Люба (одна; про себя). «Здравствуйте, Игорь. Это уже восьмое письмо, которое я вам отправлю авиа. Получили вы те семь, или погода нелетная? Я решила вам писать каждые три дня на четвертый, получается два письма в неделю, не так-то и много. А от вас ни ответа, ни привета… Девочки удивляются, почему это я вам после всего, пишу на „вы“, а я и сама не знаю. Хотя мы неоднократно пили на брудершафт, я боюсь, что, если я вам буду „ты“, вы можете подумать, что я навязываюсь и так далее. И про любовь я вам никогда не писала, но про это вы сами должны догадаться. Есть цитата, кажется, Пушкина: „О любви не говори, о ней все сказано, сердце, полное любви, молчать обязано“. А может, и не Пушкин, но это не играет значения… (Подумала, поправила себя.) Не играет роли. Вообще-то, конечно, даже у нас уже зима, не говоря уже про Москву, может, погода и правда нелетная. Лучше я вам это письмо пошлю с „Эспаньолой“ — помните, кораблик, что стоит у нас намертво на набережной, там еще буфетчицей тетя Зина?.. Это верное дело… Сейчас скоро вечер, у нас сегодня субботник по уборке пляжа, на набережной никого нет, и я очень скучаю за вами… (Подумала, опять поправила себя.) По вас…».

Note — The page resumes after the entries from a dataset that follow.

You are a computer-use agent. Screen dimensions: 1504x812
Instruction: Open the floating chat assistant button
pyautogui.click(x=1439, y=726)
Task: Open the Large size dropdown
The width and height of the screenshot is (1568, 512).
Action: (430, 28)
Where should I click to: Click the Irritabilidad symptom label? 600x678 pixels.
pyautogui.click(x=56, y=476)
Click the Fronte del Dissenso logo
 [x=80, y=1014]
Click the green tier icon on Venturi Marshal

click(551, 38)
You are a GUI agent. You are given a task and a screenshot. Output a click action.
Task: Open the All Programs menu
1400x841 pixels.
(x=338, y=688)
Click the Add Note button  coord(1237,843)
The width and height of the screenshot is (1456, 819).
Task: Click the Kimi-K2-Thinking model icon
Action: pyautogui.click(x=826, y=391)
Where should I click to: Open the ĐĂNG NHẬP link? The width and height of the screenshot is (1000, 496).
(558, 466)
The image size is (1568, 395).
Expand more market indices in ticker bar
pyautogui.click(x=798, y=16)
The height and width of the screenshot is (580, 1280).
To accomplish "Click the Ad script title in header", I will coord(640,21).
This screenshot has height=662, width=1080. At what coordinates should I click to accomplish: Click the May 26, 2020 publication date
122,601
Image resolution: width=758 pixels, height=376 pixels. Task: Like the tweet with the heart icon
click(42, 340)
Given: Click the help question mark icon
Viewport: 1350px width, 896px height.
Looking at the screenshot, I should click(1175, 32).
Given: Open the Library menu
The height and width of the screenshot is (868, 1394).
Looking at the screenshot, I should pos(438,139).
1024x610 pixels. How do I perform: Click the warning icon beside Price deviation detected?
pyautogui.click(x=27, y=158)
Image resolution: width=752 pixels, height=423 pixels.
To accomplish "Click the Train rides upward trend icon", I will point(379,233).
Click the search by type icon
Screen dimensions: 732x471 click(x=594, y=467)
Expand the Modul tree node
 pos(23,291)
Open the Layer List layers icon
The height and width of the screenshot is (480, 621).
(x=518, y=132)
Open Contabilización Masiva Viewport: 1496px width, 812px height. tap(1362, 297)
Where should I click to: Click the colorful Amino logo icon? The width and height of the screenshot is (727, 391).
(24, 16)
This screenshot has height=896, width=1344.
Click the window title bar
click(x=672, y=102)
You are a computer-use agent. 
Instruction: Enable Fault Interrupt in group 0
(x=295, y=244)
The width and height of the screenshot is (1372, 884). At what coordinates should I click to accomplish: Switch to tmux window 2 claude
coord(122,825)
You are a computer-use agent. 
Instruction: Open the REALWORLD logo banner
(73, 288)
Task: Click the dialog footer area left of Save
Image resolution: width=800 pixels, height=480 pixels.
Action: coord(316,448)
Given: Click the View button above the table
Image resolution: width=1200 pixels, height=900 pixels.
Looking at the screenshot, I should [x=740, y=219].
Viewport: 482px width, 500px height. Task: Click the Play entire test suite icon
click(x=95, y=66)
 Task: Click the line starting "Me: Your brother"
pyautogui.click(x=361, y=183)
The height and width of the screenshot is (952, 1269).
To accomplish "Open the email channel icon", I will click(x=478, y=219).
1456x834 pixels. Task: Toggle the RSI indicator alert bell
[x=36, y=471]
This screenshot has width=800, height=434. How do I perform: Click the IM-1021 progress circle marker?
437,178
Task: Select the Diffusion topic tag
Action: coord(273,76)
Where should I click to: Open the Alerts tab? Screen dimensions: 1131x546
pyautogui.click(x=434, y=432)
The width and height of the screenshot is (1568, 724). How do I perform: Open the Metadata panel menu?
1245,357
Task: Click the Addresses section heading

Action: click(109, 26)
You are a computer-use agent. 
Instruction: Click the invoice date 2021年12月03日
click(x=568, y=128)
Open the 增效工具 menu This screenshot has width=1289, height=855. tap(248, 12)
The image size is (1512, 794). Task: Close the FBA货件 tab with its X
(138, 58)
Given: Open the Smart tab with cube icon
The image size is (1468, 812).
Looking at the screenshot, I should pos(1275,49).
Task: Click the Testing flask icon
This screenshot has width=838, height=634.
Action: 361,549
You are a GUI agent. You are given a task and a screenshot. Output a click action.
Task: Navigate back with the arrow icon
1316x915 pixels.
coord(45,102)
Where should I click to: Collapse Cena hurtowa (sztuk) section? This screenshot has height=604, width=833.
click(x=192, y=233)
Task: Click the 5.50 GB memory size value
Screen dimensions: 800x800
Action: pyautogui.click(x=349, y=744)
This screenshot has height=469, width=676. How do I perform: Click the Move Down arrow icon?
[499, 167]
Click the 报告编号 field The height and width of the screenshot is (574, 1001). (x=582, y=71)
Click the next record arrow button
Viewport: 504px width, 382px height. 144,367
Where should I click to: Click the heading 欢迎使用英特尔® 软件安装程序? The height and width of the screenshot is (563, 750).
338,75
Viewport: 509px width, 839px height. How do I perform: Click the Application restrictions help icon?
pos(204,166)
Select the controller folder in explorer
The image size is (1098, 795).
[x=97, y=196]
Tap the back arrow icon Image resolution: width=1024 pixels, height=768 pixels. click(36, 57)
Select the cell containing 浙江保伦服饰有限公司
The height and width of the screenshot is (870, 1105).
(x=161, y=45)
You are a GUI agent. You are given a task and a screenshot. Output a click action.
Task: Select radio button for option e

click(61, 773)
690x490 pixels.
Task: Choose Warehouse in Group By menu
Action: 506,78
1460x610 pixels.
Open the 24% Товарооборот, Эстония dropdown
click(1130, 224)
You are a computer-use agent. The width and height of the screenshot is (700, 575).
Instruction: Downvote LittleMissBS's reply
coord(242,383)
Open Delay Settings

На набережную выходит Люська, все с тем же ученическим портфелем в руке. Любу она поначалу не замечает и, пользуясь тем, что набережная совершенно пуста, замерла перед «Эспаньолой», не сводя с нее восторженных глаз. Люба тоже ее не сразу увидела.

«Сперва я хотела вам написать, что я люблю вас как брата, не больше, хотя не исключено, что сильнее, но потом вспомнила опять Пушкина, в данном случае он очень подходит: Я вас люблю так искренно, так… (едва удерживая слезы) как дай вам Бог, чтоб кто-нибудь другой…» (Только тут заметила Люську, ужасно смутилась.) Ты, Люська?!.

А Люська уже несколько минут как глядела на нее во все глаза.

Ты слышала, что я тут говорила?

Люська утвердительно кивнула головой.